--- Available records Enclosed Below ---

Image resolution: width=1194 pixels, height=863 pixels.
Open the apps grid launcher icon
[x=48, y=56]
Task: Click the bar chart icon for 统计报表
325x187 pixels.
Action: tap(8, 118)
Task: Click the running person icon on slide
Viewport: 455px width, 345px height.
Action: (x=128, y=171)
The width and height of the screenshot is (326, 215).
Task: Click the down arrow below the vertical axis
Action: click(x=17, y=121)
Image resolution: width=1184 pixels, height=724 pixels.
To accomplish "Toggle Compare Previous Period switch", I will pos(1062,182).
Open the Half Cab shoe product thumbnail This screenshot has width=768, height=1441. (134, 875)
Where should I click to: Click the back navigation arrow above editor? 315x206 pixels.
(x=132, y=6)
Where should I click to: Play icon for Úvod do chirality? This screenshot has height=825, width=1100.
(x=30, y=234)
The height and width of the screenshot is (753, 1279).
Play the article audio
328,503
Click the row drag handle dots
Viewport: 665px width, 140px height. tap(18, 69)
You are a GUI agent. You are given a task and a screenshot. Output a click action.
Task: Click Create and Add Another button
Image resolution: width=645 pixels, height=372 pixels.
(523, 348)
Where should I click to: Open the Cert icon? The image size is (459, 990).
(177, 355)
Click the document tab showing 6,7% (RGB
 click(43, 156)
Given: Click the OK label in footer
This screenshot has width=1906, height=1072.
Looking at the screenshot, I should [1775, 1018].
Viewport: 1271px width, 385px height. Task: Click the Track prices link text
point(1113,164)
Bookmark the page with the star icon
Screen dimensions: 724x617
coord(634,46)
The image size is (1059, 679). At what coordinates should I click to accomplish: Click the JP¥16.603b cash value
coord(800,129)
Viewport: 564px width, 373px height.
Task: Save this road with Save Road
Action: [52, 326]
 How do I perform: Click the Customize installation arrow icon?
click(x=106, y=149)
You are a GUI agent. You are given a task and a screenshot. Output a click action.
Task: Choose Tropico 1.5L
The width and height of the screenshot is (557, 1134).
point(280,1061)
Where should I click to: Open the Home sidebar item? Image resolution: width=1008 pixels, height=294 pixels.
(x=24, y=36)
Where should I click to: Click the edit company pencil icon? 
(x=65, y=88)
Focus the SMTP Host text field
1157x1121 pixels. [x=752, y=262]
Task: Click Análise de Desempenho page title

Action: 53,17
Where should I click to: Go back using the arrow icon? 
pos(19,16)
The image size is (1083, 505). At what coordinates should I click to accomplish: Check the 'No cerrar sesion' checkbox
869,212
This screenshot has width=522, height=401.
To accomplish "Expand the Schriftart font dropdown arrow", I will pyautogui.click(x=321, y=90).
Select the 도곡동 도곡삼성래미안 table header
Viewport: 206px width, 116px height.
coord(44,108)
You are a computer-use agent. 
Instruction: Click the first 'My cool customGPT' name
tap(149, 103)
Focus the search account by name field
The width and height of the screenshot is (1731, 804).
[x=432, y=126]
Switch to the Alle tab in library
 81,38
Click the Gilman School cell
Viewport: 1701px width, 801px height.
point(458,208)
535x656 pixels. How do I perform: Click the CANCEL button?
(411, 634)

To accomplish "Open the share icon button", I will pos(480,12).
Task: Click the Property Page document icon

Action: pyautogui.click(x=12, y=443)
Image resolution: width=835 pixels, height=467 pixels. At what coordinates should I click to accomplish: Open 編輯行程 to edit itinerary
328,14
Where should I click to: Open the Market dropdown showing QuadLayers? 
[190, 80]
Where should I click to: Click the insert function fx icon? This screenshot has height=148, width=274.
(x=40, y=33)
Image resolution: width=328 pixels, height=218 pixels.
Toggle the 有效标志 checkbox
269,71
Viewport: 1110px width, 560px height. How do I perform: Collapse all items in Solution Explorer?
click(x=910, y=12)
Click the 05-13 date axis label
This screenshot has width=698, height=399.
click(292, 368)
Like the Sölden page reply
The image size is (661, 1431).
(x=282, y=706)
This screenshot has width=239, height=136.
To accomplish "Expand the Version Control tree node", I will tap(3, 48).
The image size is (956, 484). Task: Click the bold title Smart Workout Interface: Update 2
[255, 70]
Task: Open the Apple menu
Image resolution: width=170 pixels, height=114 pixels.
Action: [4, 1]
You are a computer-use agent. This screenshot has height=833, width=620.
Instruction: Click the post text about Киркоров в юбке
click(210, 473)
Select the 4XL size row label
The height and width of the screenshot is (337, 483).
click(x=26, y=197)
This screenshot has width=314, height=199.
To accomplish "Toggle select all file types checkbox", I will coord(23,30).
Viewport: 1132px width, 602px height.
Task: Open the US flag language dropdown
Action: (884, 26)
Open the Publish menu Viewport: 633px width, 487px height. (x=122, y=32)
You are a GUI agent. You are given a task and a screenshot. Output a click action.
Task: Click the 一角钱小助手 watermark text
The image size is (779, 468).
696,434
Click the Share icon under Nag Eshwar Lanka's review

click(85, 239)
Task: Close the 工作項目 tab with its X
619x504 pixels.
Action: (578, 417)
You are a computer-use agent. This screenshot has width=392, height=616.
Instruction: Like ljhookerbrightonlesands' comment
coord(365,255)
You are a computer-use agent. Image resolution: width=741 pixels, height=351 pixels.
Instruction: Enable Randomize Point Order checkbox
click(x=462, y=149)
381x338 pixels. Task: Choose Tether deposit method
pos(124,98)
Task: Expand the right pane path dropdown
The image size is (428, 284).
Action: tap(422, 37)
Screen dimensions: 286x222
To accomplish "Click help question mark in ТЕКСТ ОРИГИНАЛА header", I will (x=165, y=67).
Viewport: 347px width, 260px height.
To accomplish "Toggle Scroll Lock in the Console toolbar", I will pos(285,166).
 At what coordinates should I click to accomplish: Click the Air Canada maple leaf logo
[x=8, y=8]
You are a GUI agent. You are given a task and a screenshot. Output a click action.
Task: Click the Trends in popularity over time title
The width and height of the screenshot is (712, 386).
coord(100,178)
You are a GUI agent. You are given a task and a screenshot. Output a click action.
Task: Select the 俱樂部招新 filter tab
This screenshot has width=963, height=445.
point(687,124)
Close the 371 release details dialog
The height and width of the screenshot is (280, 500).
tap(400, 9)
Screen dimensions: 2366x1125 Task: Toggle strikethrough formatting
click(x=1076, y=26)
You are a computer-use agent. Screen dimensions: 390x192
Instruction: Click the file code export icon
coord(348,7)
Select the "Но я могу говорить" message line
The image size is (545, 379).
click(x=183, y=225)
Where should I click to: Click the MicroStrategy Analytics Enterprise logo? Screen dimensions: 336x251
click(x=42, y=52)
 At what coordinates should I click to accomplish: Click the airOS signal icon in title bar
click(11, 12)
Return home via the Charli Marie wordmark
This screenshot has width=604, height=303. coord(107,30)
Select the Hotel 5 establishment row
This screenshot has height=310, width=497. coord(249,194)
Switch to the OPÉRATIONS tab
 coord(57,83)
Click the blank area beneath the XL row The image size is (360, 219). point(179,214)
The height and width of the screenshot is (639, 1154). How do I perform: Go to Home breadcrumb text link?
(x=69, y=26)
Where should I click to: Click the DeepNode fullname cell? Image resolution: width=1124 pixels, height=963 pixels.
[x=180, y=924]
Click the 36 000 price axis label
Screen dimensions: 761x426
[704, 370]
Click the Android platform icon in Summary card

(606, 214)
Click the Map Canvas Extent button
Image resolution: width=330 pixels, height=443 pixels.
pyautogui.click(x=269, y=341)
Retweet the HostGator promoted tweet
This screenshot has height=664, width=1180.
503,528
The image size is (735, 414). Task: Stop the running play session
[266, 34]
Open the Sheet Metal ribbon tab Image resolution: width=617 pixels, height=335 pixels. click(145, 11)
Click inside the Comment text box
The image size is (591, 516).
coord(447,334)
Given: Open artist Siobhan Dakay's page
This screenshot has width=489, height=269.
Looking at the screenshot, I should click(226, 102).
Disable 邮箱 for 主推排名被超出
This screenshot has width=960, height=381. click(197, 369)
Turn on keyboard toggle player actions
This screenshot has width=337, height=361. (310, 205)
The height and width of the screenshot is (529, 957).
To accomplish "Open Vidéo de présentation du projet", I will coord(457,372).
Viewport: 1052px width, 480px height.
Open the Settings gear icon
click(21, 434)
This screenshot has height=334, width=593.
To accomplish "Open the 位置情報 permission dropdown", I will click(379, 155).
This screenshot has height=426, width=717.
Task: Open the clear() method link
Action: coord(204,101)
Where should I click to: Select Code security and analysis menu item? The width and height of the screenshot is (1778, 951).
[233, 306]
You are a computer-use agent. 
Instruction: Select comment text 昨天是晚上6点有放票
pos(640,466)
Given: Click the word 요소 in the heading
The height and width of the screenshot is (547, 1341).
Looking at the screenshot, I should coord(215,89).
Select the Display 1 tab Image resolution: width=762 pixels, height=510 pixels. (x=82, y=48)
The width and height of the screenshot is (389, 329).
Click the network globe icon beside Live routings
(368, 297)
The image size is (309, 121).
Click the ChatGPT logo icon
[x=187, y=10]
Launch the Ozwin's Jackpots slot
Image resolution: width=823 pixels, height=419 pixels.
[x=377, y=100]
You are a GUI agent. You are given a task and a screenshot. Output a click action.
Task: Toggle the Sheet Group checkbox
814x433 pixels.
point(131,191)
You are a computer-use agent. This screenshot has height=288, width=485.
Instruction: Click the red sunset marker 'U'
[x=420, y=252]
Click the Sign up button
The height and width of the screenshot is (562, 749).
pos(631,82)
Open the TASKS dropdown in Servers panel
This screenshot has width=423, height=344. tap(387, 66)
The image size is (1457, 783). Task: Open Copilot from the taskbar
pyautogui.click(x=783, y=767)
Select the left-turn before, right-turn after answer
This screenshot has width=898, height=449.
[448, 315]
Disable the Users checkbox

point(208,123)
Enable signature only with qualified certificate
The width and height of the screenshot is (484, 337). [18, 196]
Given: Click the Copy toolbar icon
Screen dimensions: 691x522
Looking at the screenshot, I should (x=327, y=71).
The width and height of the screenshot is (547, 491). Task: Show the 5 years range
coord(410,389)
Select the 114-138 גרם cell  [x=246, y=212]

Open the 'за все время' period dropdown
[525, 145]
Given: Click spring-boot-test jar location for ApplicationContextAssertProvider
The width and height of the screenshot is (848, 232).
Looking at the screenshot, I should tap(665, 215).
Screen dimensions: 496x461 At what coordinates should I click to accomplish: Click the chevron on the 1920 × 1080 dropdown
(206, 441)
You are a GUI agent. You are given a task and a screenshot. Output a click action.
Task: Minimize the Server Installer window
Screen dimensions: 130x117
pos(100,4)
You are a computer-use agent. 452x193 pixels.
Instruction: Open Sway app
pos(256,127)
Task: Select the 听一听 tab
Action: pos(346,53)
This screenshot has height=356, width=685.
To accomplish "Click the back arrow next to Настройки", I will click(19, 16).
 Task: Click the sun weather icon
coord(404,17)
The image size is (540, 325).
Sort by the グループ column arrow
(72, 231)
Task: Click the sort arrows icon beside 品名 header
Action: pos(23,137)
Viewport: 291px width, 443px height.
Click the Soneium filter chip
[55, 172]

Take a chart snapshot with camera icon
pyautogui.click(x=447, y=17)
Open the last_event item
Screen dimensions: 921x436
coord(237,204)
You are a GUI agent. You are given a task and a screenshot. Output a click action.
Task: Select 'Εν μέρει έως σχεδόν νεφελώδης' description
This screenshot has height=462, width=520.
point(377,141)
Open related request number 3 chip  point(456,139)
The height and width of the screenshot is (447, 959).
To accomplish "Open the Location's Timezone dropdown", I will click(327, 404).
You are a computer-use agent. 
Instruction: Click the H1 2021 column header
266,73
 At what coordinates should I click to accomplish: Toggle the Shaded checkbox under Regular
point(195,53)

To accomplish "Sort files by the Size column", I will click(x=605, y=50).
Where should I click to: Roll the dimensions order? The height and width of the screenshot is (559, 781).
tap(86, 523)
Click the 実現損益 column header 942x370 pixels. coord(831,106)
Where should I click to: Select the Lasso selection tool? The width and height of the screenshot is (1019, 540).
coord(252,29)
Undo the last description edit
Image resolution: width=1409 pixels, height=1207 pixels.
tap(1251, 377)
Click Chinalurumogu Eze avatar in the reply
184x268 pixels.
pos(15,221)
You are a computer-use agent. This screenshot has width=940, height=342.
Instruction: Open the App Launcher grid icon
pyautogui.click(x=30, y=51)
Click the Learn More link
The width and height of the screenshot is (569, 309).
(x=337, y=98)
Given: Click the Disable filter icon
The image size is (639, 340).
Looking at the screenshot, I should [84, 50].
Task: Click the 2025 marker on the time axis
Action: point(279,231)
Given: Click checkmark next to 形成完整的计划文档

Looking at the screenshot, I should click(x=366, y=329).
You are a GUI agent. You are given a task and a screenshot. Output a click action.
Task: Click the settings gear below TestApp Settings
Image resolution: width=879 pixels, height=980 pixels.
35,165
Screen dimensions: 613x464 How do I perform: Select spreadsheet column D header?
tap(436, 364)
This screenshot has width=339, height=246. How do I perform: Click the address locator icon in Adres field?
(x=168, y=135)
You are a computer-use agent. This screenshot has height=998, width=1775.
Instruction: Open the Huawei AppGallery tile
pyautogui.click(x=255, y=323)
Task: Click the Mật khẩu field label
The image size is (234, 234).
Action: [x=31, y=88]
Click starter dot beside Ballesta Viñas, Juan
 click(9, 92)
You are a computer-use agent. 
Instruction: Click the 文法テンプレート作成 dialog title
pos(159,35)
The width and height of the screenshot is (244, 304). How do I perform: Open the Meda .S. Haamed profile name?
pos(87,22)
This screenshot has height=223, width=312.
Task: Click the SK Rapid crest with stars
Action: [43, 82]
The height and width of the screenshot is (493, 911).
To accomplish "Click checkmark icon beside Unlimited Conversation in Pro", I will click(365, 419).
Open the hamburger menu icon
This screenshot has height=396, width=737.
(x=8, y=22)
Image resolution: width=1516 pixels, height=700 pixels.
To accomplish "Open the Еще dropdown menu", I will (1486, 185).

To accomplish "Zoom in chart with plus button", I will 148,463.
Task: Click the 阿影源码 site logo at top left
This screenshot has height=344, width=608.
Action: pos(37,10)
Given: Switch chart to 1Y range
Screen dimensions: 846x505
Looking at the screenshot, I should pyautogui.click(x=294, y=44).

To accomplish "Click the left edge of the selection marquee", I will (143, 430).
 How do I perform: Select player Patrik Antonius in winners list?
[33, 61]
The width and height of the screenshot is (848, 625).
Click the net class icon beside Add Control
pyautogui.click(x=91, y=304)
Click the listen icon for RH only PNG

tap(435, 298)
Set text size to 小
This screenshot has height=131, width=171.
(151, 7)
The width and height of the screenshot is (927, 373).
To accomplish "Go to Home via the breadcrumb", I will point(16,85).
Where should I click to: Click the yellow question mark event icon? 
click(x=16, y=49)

--- End of Enclosed Available records ---

_Problem to work on_
The answer must be every line of the data that holds the word "Expand".

_Response_
To accomplish "Expand the Schriftart font dropdown arrow", I will pyautogui.click(x=321, y=90).
To accomplish "Expand the Version Control tree node", I will tap(3, 48).
Task: Expand the right pane path dropdown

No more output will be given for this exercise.